--- START Data excerpts ---
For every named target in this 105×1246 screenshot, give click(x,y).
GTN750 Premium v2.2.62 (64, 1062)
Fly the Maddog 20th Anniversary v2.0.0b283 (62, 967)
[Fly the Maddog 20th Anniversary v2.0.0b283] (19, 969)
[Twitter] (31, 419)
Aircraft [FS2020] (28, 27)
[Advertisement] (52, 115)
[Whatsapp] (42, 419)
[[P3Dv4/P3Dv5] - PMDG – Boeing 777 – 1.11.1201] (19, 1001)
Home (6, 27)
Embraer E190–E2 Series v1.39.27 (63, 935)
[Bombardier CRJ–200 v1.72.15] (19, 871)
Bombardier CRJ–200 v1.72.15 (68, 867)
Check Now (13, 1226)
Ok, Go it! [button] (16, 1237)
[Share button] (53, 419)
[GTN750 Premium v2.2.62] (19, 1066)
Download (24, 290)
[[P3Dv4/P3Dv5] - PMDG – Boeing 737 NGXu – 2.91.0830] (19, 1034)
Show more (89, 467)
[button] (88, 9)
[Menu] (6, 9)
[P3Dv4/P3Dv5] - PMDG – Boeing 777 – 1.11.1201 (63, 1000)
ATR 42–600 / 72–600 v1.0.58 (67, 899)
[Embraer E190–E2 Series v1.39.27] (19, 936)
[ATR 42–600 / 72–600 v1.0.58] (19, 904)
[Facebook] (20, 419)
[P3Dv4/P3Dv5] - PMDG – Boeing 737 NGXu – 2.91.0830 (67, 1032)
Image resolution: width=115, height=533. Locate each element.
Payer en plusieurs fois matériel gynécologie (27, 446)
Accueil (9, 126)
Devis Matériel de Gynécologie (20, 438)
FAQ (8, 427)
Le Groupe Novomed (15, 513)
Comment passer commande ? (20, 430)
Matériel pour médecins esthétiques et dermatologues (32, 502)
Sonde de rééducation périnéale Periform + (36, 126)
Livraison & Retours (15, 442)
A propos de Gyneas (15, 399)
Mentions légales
--- END Data excerpts ---
**The exercise**
Reproduce verbatim the lines starting with the line that contains "[[P3Dv4/P3Dv5] - PMDG – Boeing 737" and ending with the line that contains "[P3Dv4/P3Dv5] - PMDG – Boeing 737 NGXu – 2.91.0830 (67, 1032)", including both of those lines.

**Answer to this exercise**
[[P3Dv4/P3Dv5] - PMDG – Boeing 737 NGXu – 2.91.0830] (19, 1034)
Show more (89, 467)
[button] (88, 9)
[Menu] (6, 9)
[P3Dv4/P3Dv5] - PMDG – Boeing 777 – 1.11.1201 (63, 1000)
ATR 42–600 / 72–600 v1.0.58 (67, 899)
[Embraer E190–E2 Series v1.39.27] (19, 936)
[ATR 42–600 / 72–600 v1.0.58] (19, 904)
[Facebook] (20, 419)
[P3Dv4/P3Dv5] - PMDG – Boeing 737 NGXu – 2.91.0830 (67, 1032)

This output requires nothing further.